Senator Chuck Schumer insists that it would be the height of irresponsibility either to freeze the federal government’s debt ceiling or “shut down the government.” Either action would risk “the credit markets losing some confidence in the United States Treasury” — tantamount to “Playing with fire.”
The opposite of his point appears closer to the truth. Michael Tanner explains that “If the debt ceiling is not increased, the Treasury can prioritize interest and debt payment to avoid a default and essentially put the government on a stringent pay-as-you-go basis.” Economist Robert Murphy adds that “even if the debt ceiling weren’t increased, the Treasury could still roll over its debt as existing bonds matured. The only thing the Treasury couldn’t do would be to issue more debt.”

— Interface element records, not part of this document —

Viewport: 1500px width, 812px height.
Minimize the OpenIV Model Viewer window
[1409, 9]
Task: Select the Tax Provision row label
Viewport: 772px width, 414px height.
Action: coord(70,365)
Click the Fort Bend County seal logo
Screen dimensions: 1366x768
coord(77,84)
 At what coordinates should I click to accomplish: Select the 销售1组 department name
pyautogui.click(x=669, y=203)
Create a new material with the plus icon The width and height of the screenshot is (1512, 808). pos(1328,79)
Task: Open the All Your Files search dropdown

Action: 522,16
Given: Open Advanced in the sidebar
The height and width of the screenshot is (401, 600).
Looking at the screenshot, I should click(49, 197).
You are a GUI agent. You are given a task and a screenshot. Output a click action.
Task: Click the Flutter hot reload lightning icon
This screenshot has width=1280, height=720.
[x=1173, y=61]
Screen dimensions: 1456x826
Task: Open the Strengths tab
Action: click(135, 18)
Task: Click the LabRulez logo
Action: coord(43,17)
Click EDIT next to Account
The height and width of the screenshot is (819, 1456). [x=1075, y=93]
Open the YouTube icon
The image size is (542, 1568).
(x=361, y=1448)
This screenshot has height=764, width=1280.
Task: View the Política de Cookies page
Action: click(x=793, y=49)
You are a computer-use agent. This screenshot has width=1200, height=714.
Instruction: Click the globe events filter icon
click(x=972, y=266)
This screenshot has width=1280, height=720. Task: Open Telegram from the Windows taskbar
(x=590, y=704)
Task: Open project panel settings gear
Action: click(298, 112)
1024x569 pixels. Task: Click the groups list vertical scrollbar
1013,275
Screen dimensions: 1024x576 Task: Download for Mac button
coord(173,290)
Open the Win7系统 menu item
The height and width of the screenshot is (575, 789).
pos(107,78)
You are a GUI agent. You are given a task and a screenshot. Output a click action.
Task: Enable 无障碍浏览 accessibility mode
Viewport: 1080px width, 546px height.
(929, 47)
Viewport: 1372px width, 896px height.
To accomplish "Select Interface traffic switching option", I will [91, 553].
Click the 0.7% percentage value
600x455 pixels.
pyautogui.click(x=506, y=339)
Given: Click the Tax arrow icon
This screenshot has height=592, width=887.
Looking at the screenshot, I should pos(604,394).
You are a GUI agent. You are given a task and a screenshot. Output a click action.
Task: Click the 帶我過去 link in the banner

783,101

The truth behind Schumer’s clichéd metaphor is this: He and his cronies have been “playing with fire” for a long time. And it’s worth noting that forcing the Treasury to switch to pay-as-you-go would likely have the opposite effect on credit markets than he contends: When prodigal spenders cut up their credit cards and continue to pay existing bills, creditors tend to breathe a little easier.
But expect no such acumen from Schumer, who, in that same exhortation, lists the “three branches of government”: The House, the Senate, and the president. Apparently, he hopes to gain authority for his contentions by piling factual error upon cliché.
This is Common Sense. I’m Paul Jacob.